── Document section

Play, eat, relax at Tennessee Pass
if you go ...
What: Tennessee Pass Nordic Center & Cookhouse and Sleep Yurts.
Where: Located off of Highway 24, across from Ski Cooper. It’s roughly 30 miles, or a 40-minute drive, from Minturn.
When: Both the Cookhouse and the yurts are open until April 13. They will be closed for mud season and are set to re-open June 26.
Cost: A four-course dinner at the Tennessee Pass Cookhouse is $85 (includes trail pass and rentals); the sleep yurts are $225/night plus tax (includes trail pass; rentals are available for half price); trail passes are $15 a day and dogs are allowed.
More information: Reservations are being accepted now for the summer. Visit http://www.tennesseepass.com to learn more.
The wall of enormous, snow-covered peaks surrounding Leadville always captivates me.
Earlier this winter, we hiked into the Tennessee Pass Nordic Center & Cookhouse and Sleep Yurts at dusk, so it wasn’t until the next morning’s hike out that the view sucker punched me.
It was one of those clear, blue-sky mornings where you can’t help but whisper “thank you, thank you” skyward. As we emerged from the cover of Douglas fir and lodgepole pine trees, I took a deep breath. The highest spot in the Rocky Mountains, Mount Elbert, loomed large in the distance as sunlight sparkled on the snowfield in the foreground.

────
── Task data

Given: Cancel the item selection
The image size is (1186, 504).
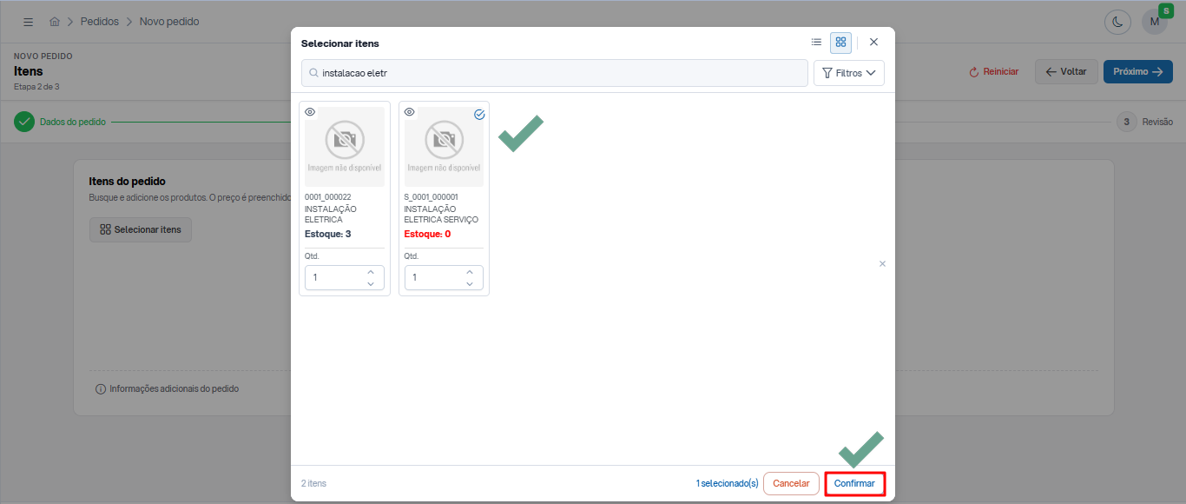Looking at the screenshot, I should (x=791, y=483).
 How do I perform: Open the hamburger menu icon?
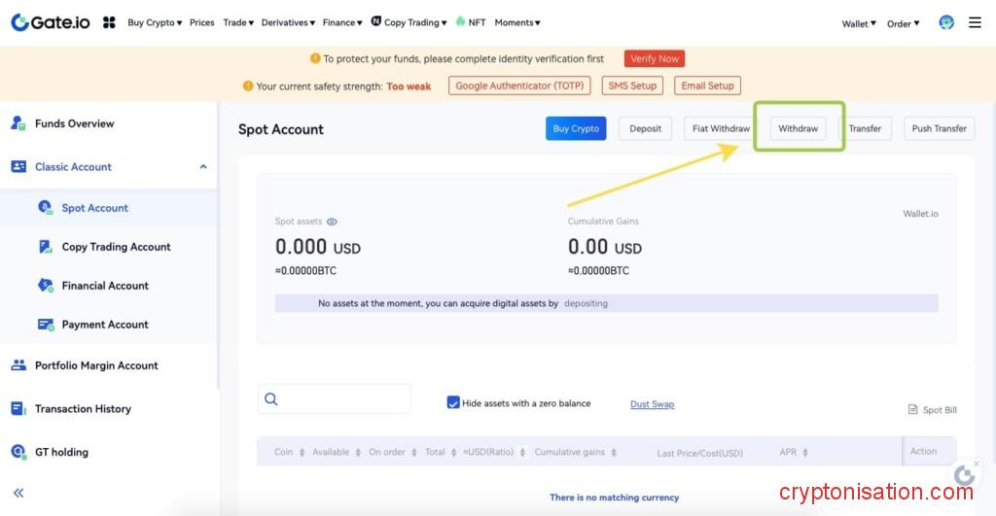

────
── Task data

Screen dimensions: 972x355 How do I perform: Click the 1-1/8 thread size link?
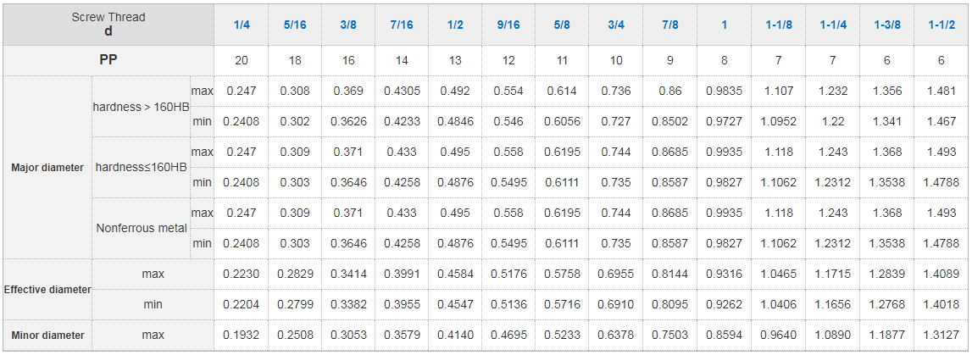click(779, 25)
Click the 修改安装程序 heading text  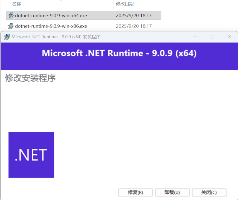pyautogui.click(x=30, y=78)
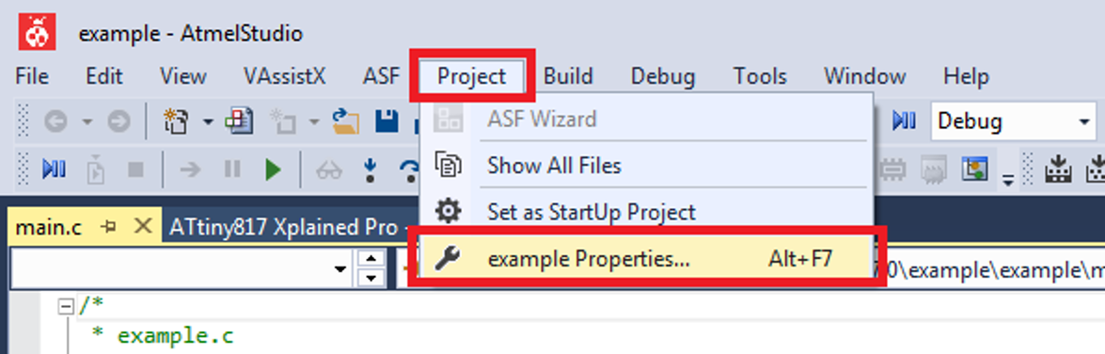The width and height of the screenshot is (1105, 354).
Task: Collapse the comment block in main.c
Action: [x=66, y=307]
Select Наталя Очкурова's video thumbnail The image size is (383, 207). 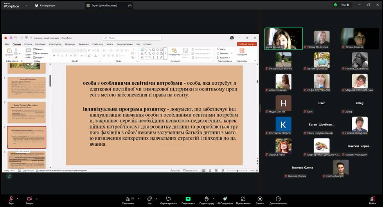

────
── Task data

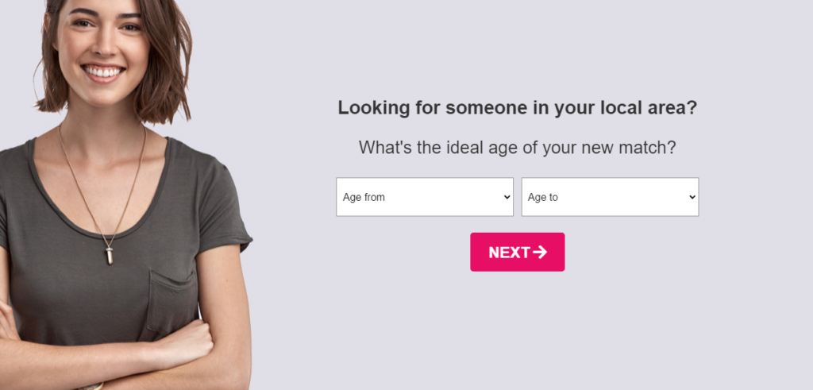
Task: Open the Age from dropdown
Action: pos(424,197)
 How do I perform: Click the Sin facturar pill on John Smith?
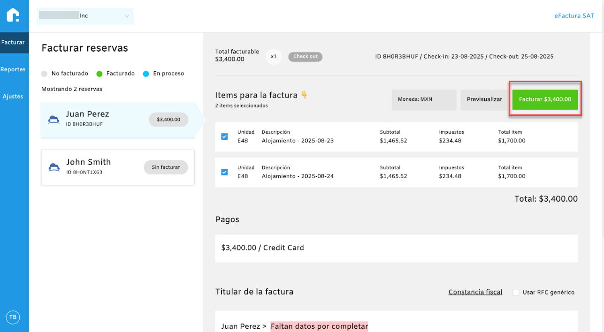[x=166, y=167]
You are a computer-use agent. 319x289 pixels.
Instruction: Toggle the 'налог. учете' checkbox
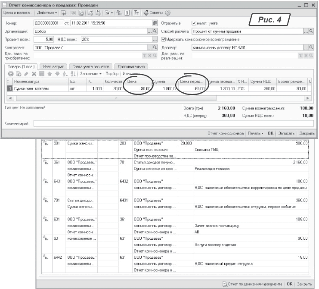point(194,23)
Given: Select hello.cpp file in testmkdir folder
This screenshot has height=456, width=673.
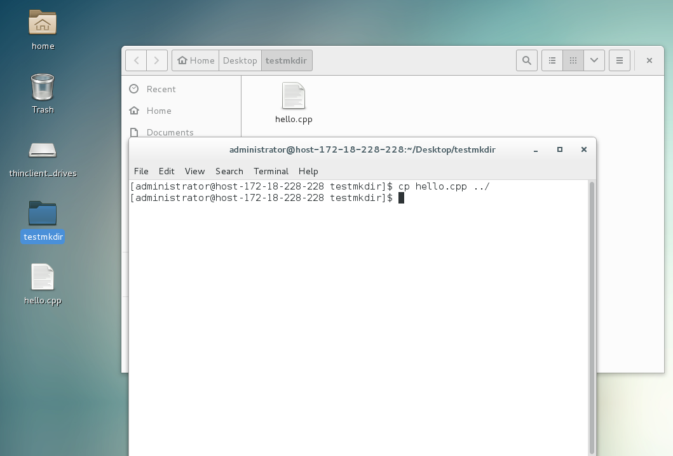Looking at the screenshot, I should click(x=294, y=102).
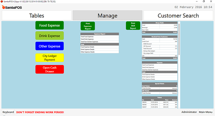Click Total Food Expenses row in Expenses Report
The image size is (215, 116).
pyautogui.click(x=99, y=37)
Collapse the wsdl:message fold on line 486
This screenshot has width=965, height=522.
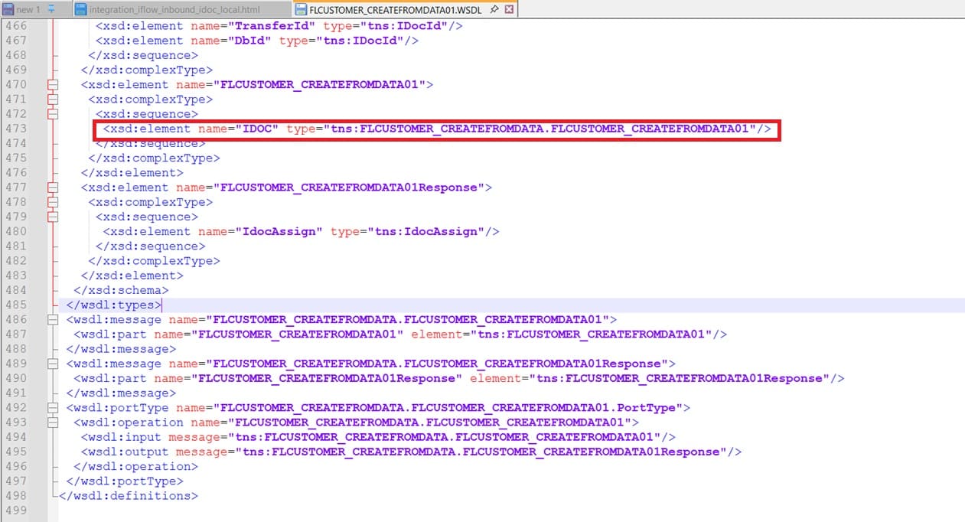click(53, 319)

────

● Tasks for this exercise:
A. In the Tennessee Pass article, how much does a trail pass cost per day?
B. In the records, rewrite the stretch from the line containing "Given: Select hello.cpp" through the line containing "click(53, 319)", swapping "folder" for "directory" and leaving everything else the same. Leave the pictures out.
The text and the records have nothing to do with each other.

● Results in order:
A. $15 a day.

B.
Given: Select hello.cpp file in testmkdir directory
This screenshot has height=456, width=673.
Looking at the screenshot, I should click(x=294, y=102).
Click Total Food Expenses row in Expenses Report
The image size is (215, 116).
pyautogui.click(x=99, y=37)
Collapse the wsdl:message fold on line 486
This screenshot has width=965, height=522.
click(53, 319)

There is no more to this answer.